With this new information, the brand presented the data to franchisees to prove problem resolution should be handled by front-line employees. And to drum up engagement, they launched a branded service recovery initiative that empowered staff members to attempt to resolve customer issues on their own.

The new initiative worked, with a 6-ppt increase in Problem Resolution and a 2-ppt uptick in Overall Satisfaction. The brand also saw a decrease in customer complaints and higher comp sales.

CX metric to measure #3: Cost savings analysis

Whether you’re launching a promotion involving limited time offers (LTOs) or one-time offers, implementing a new POS system, or making updates to your labor model, any major change to your business should be analyzed to ensure it’s having a positive impact on your customers and is actually cost-saving. You could be losing money on that LTO, or the new POS system could be slowing down service. And maybe you’re seeing cost reductions with a slimmed down front line, but what if that’s resulting in lower comp sales?

Demonstrating the quantifiable impact of any business investment on the customer experience is a great way to determine its value. Let’s look at how one QSR brand tested this out and made the right moves to drive operational efficiencies:

QSR brand celebrates the no-go decisions that drive positive impact

One QSR brand decided to run a test at pilot locations before committing to a full rollout of new digital menu boards. To measure the impact on the customer experience, they implemented three different digital menu board prototypes across separate locations and worked with their SMG team to periodically compare results against locations still using traditional menus.

Their strategic plan led to the discovery that CX scores stayed flat across the test locations. The team then went a step further by layering in financial datasets to measure the bottom-line impact, only to find there was no uplift in sales.

While this valuable feedback make it clear the digital menu boards didn’t offer enough ROI for a full rollout, the brand needed to be methodical about how they communicated the no-go decision to stakeholders. They created a video of members of the executive team breaking down the data-fueled analysis that led to the decision, delivering a strong business case to stakeholders they’d done their homework and the new technology wouldn’t be worth the operational costs.

Don’t settle for a feedback program—invest in a customer insights program

They may sound similar, but they’re worlds apart. A feedback program essentially amounts to a list of customer reviews. There may be some interesting tidbits here and there, but for the most part, it’s something that just sits on your shelf collecting data.

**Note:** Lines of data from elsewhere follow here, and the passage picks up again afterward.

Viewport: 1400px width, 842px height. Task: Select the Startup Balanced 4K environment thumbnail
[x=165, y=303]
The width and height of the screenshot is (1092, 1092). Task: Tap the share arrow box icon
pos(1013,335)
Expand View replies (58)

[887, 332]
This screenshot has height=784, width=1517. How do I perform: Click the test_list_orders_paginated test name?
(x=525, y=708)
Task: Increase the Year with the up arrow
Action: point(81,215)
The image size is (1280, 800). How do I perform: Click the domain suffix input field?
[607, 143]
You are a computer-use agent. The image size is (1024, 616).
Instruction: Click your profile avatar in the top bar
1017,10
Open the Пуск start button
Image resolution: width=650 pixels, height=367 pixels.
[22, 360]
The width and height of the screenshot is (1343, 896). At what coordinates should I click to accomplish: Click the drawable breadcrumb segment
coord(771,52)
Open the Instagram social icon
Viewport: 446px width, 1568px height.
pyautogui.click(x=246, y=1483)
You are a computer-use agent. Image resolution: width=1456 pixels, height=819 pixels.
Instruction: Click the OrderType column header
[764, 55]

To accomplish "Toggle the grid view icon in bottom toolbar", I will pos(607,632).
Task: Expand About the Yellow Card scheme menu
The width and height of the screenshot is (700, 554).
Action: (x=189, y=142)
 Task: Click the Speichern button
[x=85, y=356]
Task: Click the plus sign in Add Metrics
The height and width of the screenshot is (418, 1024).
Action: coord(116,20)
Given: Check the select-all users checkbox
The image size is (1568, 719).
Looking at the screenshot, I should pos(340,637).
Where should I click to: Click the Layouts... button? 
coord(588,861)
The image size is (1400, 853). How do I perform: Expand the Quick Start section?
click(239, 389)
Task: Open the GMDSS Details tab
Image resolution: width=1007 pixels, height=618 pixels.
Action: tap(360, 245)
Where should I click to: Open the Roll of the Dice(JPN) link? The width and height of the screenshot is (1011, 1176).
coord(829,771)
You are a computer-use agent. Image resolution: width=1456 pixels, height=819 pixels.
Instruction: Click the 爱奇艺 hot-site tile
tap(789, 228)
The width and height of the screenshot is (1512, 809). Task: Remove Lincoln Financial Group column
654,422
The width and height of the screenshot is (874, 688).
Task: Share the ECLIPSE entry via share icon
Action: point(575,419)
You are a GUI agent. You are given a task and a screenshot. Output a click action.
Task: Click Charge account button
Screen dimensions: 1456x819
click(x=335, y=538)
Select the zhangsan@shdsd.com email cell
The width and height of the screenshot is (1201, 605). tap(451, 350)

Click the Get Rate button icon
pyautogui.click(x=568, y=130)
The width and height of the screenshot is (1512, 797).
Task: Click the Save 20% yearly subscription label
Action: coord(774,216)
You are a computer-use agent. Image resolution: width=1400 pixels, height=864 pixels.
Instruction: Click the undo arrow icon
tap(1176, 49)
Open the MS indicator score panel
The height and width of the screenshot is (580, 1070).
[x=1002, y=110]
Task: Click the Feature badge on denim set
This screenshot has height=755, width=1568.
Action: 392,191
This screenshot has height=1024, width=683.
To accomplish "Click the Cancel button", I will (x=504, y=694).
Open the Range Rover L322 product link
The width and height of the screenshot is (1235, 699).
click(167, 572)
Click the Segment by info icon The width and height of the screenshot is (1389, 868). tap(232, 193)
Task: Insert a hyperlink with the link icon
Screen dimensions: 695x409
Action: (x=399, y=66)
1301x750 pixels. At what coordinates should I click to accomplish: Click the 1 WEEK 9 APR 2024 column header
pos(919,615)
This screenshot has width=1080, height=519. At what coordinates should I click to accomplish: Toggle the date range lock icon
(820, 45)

A customer insights program, on the other hand, tells you what the data is actually saying in more direct ways that lead to meaningful actions and tangible results on your program’s ROI. When you can go beyond a platform provider with bare-bones products and find a program partner with professional services that’s passionate about the customer experience and dedicated to getting to know your business, it makes it that much easier to tailor the program to organizational initiatives—and vice versa. When that happens, you’ll notice there are fewer nice-to-know reports—and a lot more need-to-know.